Post-Exposure Syndromes as State-Space Trapping: A set-theoretic perspective on PSSD and the post-exposure family.

Post-Exposure Syndromes as State-Space Trapping: A Set-Theoretic Perspective on PSSD and the Post-Exposure Family

Antonei B. Csoka, Ph.D., Department of Anatomy, Howard University College of Medicine.

A growing class of illnesses share a clinical signature that current pharmacovigilance is ill-equipped to detect: a transient exposure - a drug course, an infection, a trauma, a chemical event - initiates a chronic, multisystem phenotype that persists long after the initiating agent is cleared. Post-SSRI sexual dysfunction (PSSD), post-finasteride syndrome, Long COVID, ME/CFS, PTSD, and Gulf War illness are typically studied in isolation, yet they share persistence after cessation, multisystem heterogeneity, discordance with single-axis biomarkers, and nonlinear course.

This presentation argues that these conditions form a coherent family - Post-Exposure Syndromes (PES) - and that their shared structure is topological rather than molecular. Using PSSD as the anchor case, we formalize each syndrome as a subset S ⊂ X of a high-dimensional, multi-omic organismic state space. A PES is a trapped set T: a region forward-invariant under ordinary dynamics, exited only by non-ordinary perturbation. Exposures are modeled as operators Φₑ on state space; because these operators do not generally commute, exposure history and order become formally essential rather than incidental. Aging is reframed in part as the slow integral of the exposome across the life course, with PES as its acute, focal crystallisations - same operator class, different timescale.

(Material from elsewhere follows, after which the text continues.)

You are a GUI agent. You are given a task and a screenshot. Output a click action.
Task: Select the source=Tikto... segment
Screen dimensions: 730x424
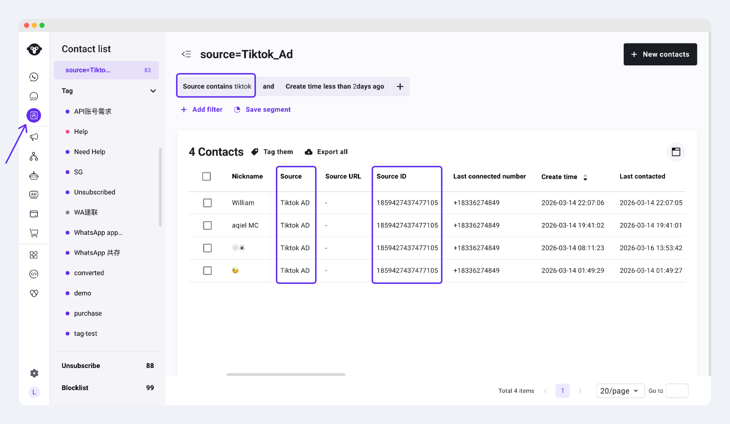click(106, 70)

The framework yields falsifiable predictions (discrete state clustering, hysteresis under perturbation, measurable exposure-order effects) and reorients the clinical question from "what single pathway is broken?" to "what keeps this system in this state, and what would restore reachability?" Four implications follow for pharmacovigilance: reforming adverse-event reporting to include post-discontinuation windows, establishing active surveillance cohorts for persistent syndromes, informed-consent language that names persistence risk, and modeling exposure history rather than point exposures.